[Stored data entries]
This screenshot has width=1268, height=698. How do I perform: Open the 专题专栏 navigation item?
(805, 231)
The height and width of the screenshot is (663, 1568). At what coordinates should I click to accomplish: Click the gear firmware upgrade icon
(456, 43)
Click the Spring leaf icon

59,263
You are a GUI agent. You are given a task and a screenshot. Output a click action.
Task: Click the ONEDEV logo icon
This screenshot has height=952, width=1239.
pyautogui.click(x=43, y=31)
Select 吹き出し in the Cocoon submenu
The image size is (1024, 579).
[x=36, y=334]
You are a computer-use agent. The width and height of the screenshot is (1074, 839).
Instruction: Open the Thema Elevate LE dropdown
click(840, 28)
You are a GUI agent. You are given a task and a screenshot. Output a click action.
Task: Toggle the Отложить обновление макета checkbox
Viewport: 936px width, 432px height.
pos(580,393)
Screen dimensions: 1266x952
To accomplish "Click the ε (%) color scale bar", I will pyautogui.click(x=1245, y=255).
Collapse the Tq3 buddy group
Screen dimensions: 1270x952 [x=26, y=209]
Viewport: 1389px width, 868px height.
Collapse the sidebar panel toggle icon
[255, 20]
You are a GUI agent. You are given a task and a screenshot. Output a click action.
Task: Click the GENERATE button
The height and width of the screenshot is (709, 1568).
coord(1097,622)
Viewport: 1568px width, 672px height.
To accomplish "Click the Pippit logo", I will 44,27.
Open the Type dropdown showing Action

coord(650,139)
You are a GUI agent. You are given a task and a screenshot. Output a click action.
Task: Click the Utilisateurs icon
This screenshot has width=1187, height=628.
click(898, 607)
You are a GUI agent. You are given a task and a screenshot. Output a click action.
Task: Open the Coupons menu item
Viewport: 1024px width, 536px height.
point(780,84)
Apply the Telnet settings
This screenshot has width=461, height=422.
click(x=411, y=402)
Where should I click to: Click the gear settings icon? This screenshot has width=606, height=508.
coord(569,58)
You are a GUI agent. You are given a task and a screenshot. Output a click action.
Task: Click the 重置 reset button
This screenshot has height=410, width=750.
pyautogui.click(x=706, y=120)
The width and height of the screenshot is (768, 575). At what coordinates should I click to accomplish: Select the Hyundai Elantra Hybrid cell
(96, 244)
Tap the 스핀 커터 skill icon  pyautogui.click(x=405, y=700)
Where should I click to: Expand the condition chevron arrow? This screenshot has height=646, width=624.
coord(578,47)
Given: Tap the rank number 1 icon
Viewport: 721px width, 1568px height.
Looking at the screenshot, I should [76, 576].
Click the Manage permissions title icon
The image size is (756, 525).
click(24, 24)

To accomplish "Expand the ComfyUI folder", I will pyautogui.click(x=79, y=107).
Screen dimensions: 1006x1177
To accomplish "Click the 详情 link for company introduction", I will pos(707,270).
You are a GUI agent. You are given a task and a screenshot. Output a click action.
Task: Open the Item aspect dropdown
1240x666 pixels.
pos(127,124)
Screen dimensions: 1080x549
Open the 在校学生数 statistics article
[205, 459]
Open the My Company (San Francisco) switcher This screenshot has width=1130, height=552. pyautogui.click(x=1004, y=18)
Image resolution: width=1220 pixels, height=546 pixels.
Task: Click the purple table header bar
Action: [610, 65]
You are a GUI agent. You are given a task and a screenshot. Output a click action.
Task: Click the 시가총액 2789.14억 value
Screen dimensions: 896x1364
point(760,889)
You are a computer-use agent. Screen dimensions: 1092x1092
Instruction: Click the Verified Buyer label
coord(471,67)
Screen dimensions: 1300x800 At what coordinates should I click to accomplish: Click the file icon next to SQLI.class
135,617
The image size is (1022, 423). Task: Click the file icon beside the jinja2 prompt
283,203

Work order: A verbatim copy of all the records is to be produced.

Output of the task:
This screenshot has width=1268, height=698. How do I perform: Open the 专题专栏 navigation item?
(805, 231)
The height and width of the screenshot is (663, 1568). At what coordinates should I click to accomplish: Click the gear firmware upgrade icon
(456, 43)
Click the Spring leaf icon

59,263
You are a GUI agent. You are given a task and a screenshot. Output a click action.
Task: Click the ONEDEV logo icon
This screenshot has height=952, width=1239.
pyautogui.click(x=43, y=31)
Select 吹き出し in the Cocoon submenu
The image size is (1024, 579).
[x=36, y=334]
You are a computer-use agent. The width and height of the screenshot is (1074, 839).
Instruction: Open the Thema Elevate LE dropdown
click(840, 28)
You are a GUI agent. You are given a task and a screenshot. Output a click action.
Task: Toggle the Отложить обновление макета checkbox
Viewport: 936px width, 432px height.
pos(580,393)
Screen dimensions: 1266x952
To accomplish "Click the ε (%) color scale bar", I will pyautogui.click(x=1245, y=255).
Collapse the Tq3 buddy group
Screen dimensions: 1270x952 [x=26, y=209]
Viewport: 1389px width, 868px height.
Collapse the sidebar panel toggle icon
[255, 20]
You are a GUI agent. You are given a task and a screenshot. Output a click action.
Task: Click the GENERATE button
The height and width of the screenshot is (709, 1568).
coord(1097,622)
Viewport: 1568px width, 672px height.
To accomplish "Click the Pippit logo", I will 44,27.
Open the Type dropdown showing Action

coord(650,139)
You are a GUI agent. You are given a task and a screenshot. Output a click action.
Task: Click the Utilisateurs icon
This screenshot has width=1187, height=628.
click(898, 607)
You are a GUI agent. You are given a task and a screenshot. Output a click action.
Task: Open the Coupons menu item
Viewport: 1024px width, 536px height.
point(780,84)
Apply the Telnet settings
This screenshot has width=461, height=422.
click(x=411, y=402)
Where should I click to: Click the gear settings icon? This screenshot has width=606, height=508.
coord(569,58)
You are a GUI agent. You are given a task and a screenshot. Output a click action.
Task: Click the 重置 reset button
This screenshot has height=410, width=750.
pyautogui.click(x=706, y=120)
The width and height of the screenshot is (768, 575). At what coordinates should I click to accomplish: Select the Hyundai Elantra Hybrid cell
(96, 244)
Tap the 스핀 커터 skill icon  pyautogui.click(x=405, y=700)
Where should I click to: Expand the condition chevron arrow? This screenshot has height=646, width=624.
coord(578,47)
Given: Tap the rank number 1 icon
Viewport: 721px width, 1568px height.
Looking at the screenshot, I should [76, 576].
Click the Manage permissions title icon
The image size is (756, 525).
click(24, 24)

To accomplish "Expand the ComfyUI folder", I will pyautogui.click(x=79, y=107).
Screen dimensions: 1006x1177
To accomplish "Click the 详情 link for company introduction", I will pos(707,270).
You are a GUI agent. You are given a task and a screenshot. Output a click action.
Task: Open the Item aspect dropdown
1240x666 pixels.
pos(127,124)
Screen dimensions: 1080x549
Open the 在校学生数 statistics article
[205, 459]
Open the My Company (San Francisco) switcher This screenshot has width=1130, height=552. pyautogui.click(x=1004, y=18)
Image resolution: width=1220 pixels, height=546 pixels.
Task: Click the purple table header bar
Action: [610, 65]
You are a GUI agent. You are given a task and a screenshot. Output a click action.
Task: Click the 시가총액 2789.14억 value
Screen dimensions: 896x1364
point(760,889)
You are a computer-use agent. Screen dimensions: 1092x1092
Instruction: Click the Verified Buyer label
coord(471,67)
Screen dimensions: 1300x800 At what coordinates should I click to accomplish: Click the file icon next to SQLI.class
135,617
The image size is (1022, 423). Task: Click the file icon beside the jinja2 prompt
283,203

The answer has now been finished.